**Your task**
Repeat the records verbatim and leave the pictures out of your copy.

**Supplied information**
'''
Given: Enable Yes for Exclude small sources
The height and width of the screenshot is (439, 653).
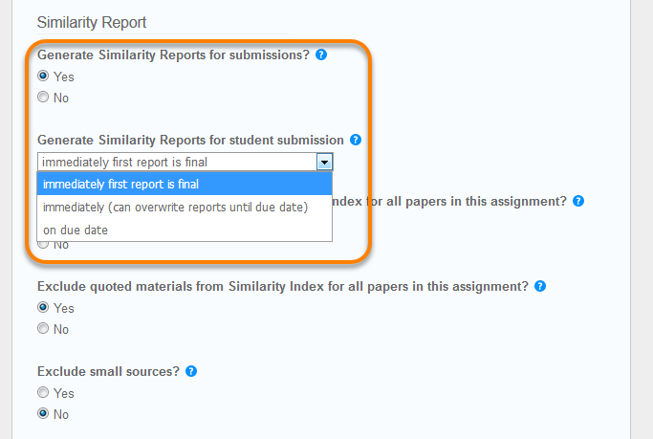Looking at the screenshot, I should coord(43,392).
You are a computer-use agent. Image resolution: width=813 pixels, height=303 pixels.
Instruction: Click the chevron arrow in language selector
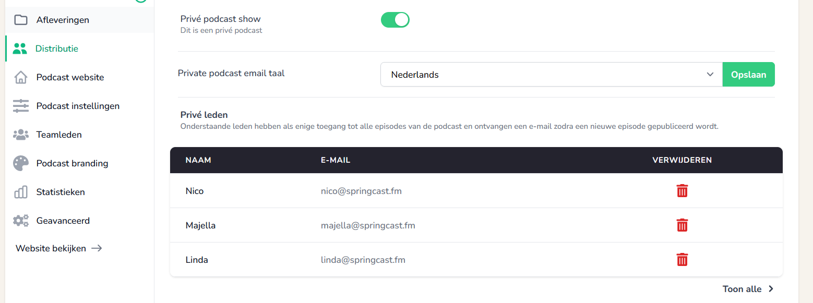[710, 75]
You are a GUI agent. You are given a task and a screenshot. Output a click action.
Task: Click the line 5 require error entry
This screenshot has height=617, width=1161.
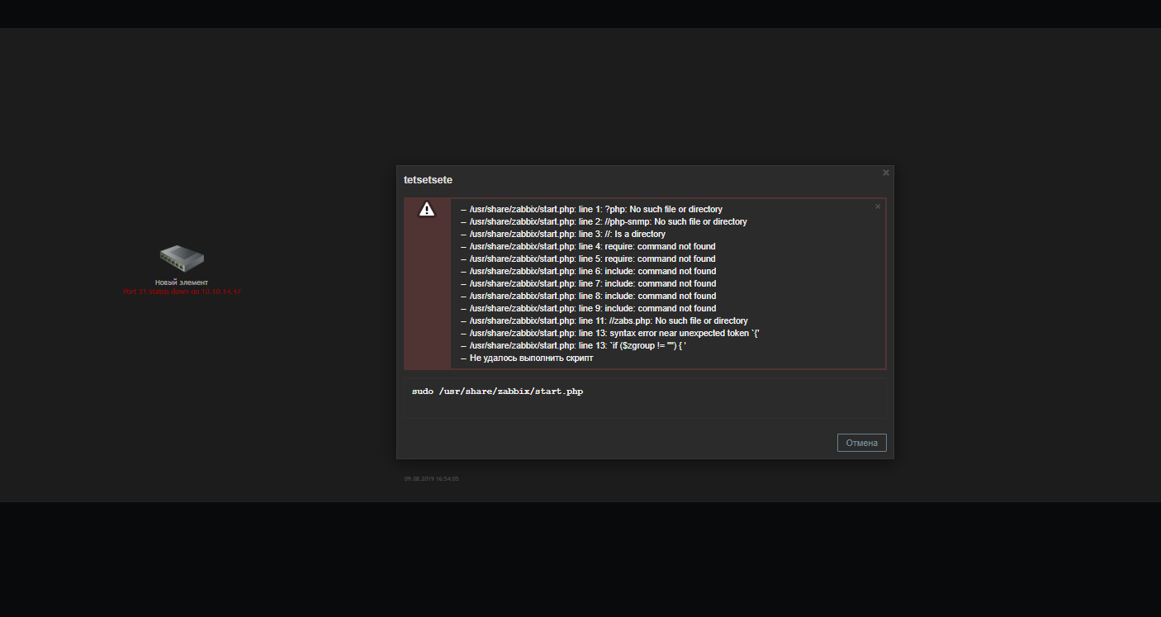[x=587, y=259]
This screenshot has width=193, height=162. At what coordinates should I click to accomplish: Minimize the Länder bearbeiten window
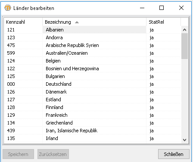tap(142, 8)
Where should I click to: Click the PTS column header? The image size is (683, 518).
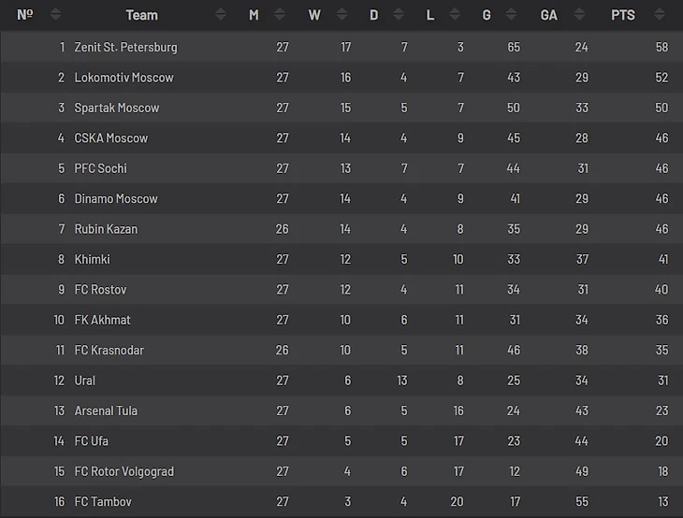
'''
**Your response**
Given: Enable Yes for Exclude small sources
The height and width of the screenshot is (439, 653).
Looking at the screenshot, I should coord(43,392).
You are a computer-use agent. Image resolution: width=813 pixels, height=303 pixels.
Instruction: Click the chevron arrow in language selector
[710, 75]
You are a GUI agent. You are given a task and a screenshot. Output a click action.
Task: Click the line 5 require error entry
This screenshot has height=617, width=1161.
[x=587, y=259]
This screenshot has width=193, height=162. At what coordinates should I click to accomplish: Minimize the Länder bearbeiten window
tap(142, 8)
Where should I click to: Click the PTS column header? The image size is (683, 518).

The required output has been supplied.